Niente accade per caso
Se Filippo Conca non avesse vinto la maglia tricolore, l’equazione avrebbe confermato l’atteso risultato. Invece l’ordine di arrivo del campionato italiano mette alle spalle di Filippo il meglio del ciclismo italiano: il lungo elenco dei ragazzi più o meno prodigiosi, fra cui quelli che in un modo o nell’altro hanno preso il suo posto nel gruppo. Non solo. Lo Swatt Club, che ha permesso a Conca di continuare a correre, ha piazzato nei primi cinque anche Mattia Gaffuri. E allora ti chiedi: come è possibile?
Certo, la maglia tricolore già in altre occasioni è finita su spalle estemporanee, ma questo non è più il ciclismo di ieri. Questo è il ciclismo in cui un’equazione stabilisce chi possa o non possa vincere e allora la vittoria di Conca non può essere per caso. Lo ha detto benissimo Covi, intervistato subito dopo da Filippo Lorenzon. E lo dicono anche i valori di Conca, che è arrivato alla gara tricolore lavorando in altura e correndo dovunque gli sia stato permesso, con piazzamenti di eccellenza nel gravel e anche al Giro d’Austria.


Il granello nel meccanismo
Se Filippo Conca non avesse vinto la maglia tricolore, probabilmente avrebbe smesso di correre. Magari non subito, tuttavia il binario lungo il quale lo avevano incanalato portava verso un silenzioso abbandono delle scene. Al momento di ricomporre il suo organico, la Q36.5 aveva scelto infatti di fare a meno di lui, puntando su altri nomi.
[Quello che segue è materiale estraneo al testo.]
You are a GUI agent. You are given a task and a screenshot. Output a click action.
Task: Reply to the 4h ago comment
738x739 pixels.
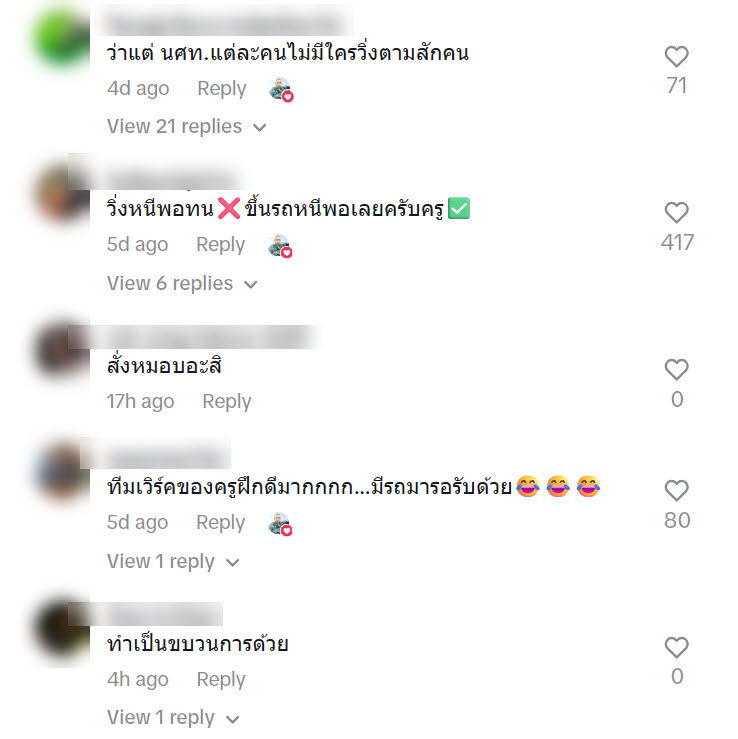[221, 680]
Forse per questo, tagliando il traguardo, Filippo ha imposto a sua volta il silenzio con un chiaro gesto della mano.
Alle sue spalle sul rettilineo di Gorizia c’erano corridori WorldTour in condizione per il Tour de France e quelli delle professional che lottano su ogni traguardo per la caccia ai punti. Anche atleti dei vari devo team e delle continental di casa nostra. Un tricolore così non si vince per caso, eppure fino a pochi minuti dal via nessuno avrebbe puntato un solo centesimo su Conca. C’erano i grandi campioni e i giovani talenti. In questo ciclismo che a volte dimentica cosa sia davvero un corridore e che spesso viene governato dagli agenti più che dai tecnici, la vittoria di Conca è il classico granello che fa inceppare il meccanismo. Qualcosa di cui parlare, per evitare che venga ricondotto a casualità o fortuna.